All of lore.kernel.org
 help / color / mirror / Atom feed
From: Andrew Morton <akpm@linux-foundation.org>
To: mm-commits@vger.kernel.org,willy@infradead.org,tglx@linutronix.de,raghavendra.kt@amd.com,peterz@infradead.org,mjguzik@gmail.com,mingo@redhat.com,luto@kernel.org,konrad.wilk@oracle.com,ioworker0@gmail.com,hpa@zytor.com,david@redhat.com,bp@alien8.de,boris.ostrovsky@oracle.com,ankur.a.arora@oracle.com,akpm@linux-foundation.org
Subject: + x86-mm-simplify-clear_page_.patch added to mm-new branch
Date: Mon, 15 Dec 2025 18:49:33 -0800	[thread overview]
Message-ID: <20251216024933.ACB7EC19421@smtp.kernel.org> (raw)
──────
* _Set task 1_:
Answer these questions about the mm-commits message, one per line:
(a) Who sent the message?
(b) Which branch was the patch added to, according to the subject line?
(c) On what date was the message sent?
* _Set task 2_:
Resume the mm-commits message about the x86-mm-simplify-clear_page_.patch, beginning right after its Message-ID line.

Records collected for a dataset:
──────
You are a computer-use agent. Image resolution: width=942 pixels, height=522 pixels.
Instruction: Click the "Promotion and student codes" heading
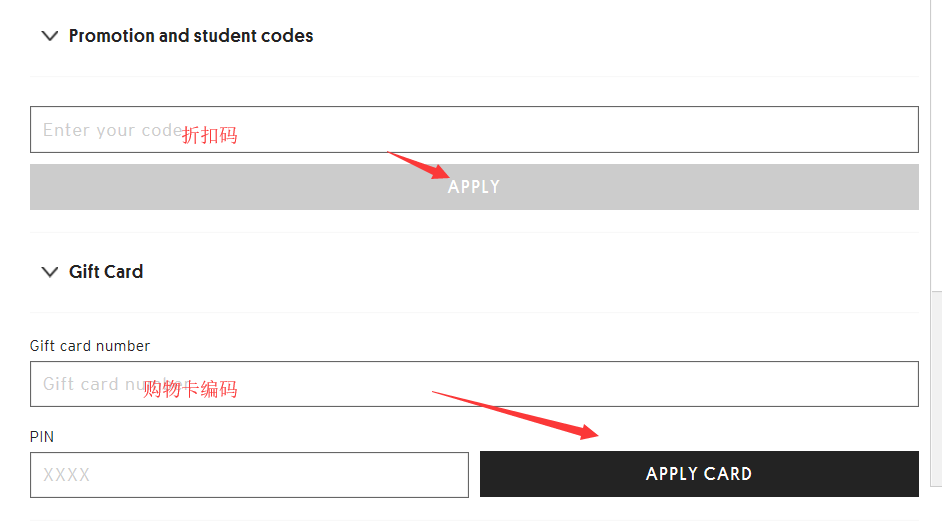(191, 36)
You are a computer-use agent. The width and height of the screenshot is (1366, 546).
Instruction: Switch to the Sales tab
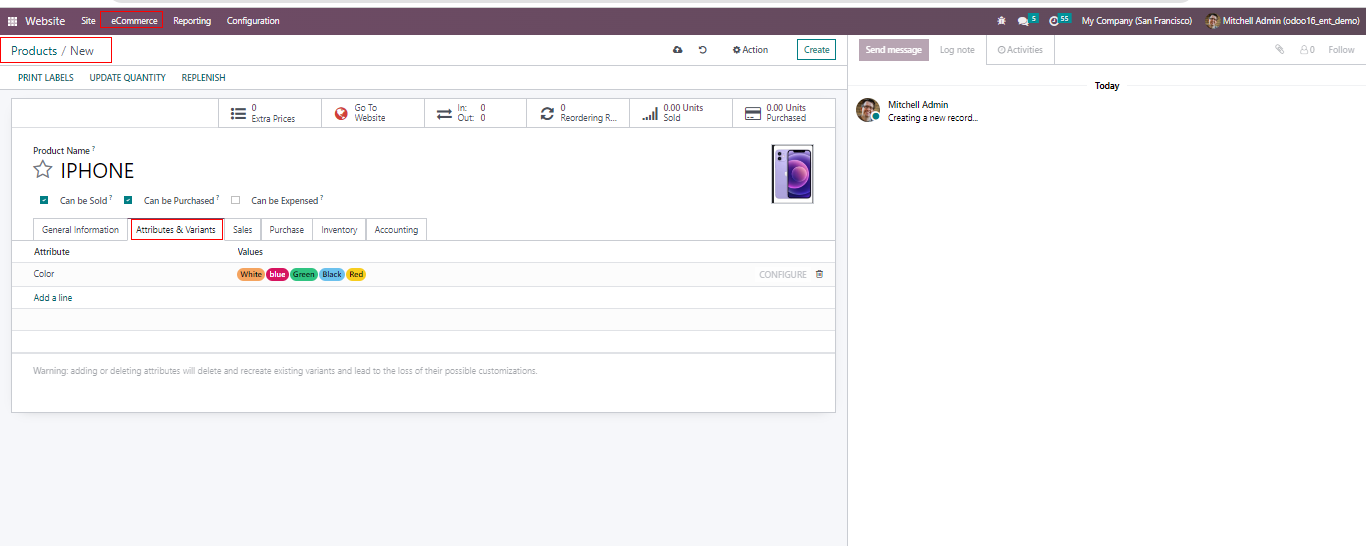(x=242, y=230)

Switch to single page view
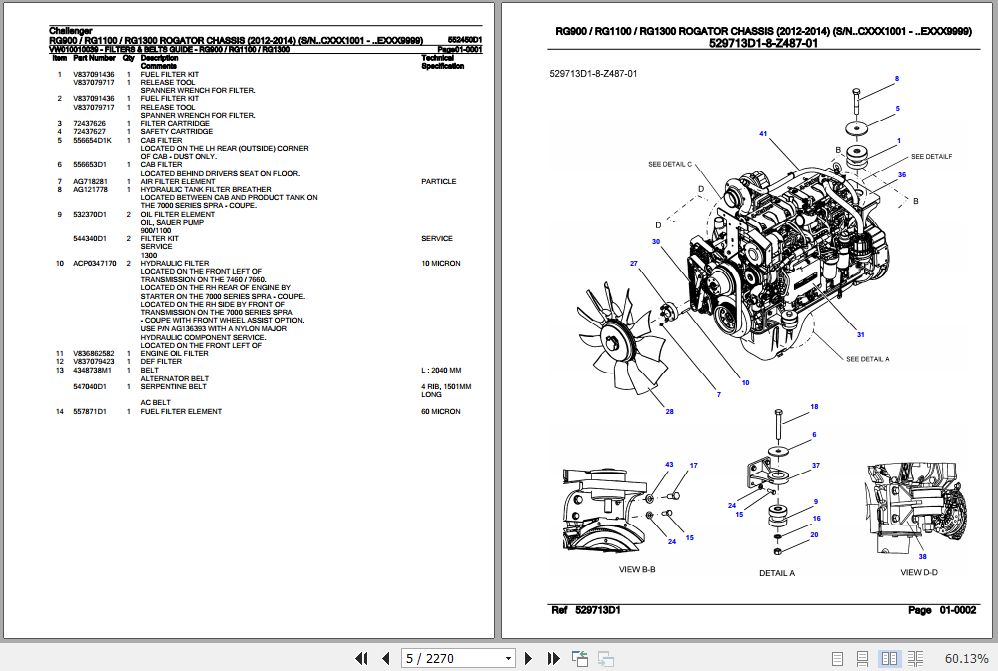click(838, 658)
──────
* _Task response 1_:
(a) Andrew Morton <akpm@linux-foundation.org>
(b) The mm-new branch
(c) Mon, 15 Dec 2025

* _Task response 2_:
The patch titled
     Subject: x86/mm: Simplify clear_page_*
has been added to the -mm mm-new branch.  Its filename is
     x86-mm-simplify-clear_page_.patch

This patch will shortly appear at
     https://git.kernel.org/pub/scm/linux/kernel/git/akpm/25-new.git/tree/patches/x86-mm-simplify-clear_page_.patch

This patch will later appear in the mm-new branch at
    git://git.kernel.org/pub/scm/linux/kernel/git/akpm/mm

Note, mm-new is a provisional staging ground for work-in-progress
patches, and acceptance into mm-new is a notification for others take
notice and to finish up reviews.  Please do not hesitate to respond to
review feedback and post updated versions to replace or incrementally
fixup patches in mm-new.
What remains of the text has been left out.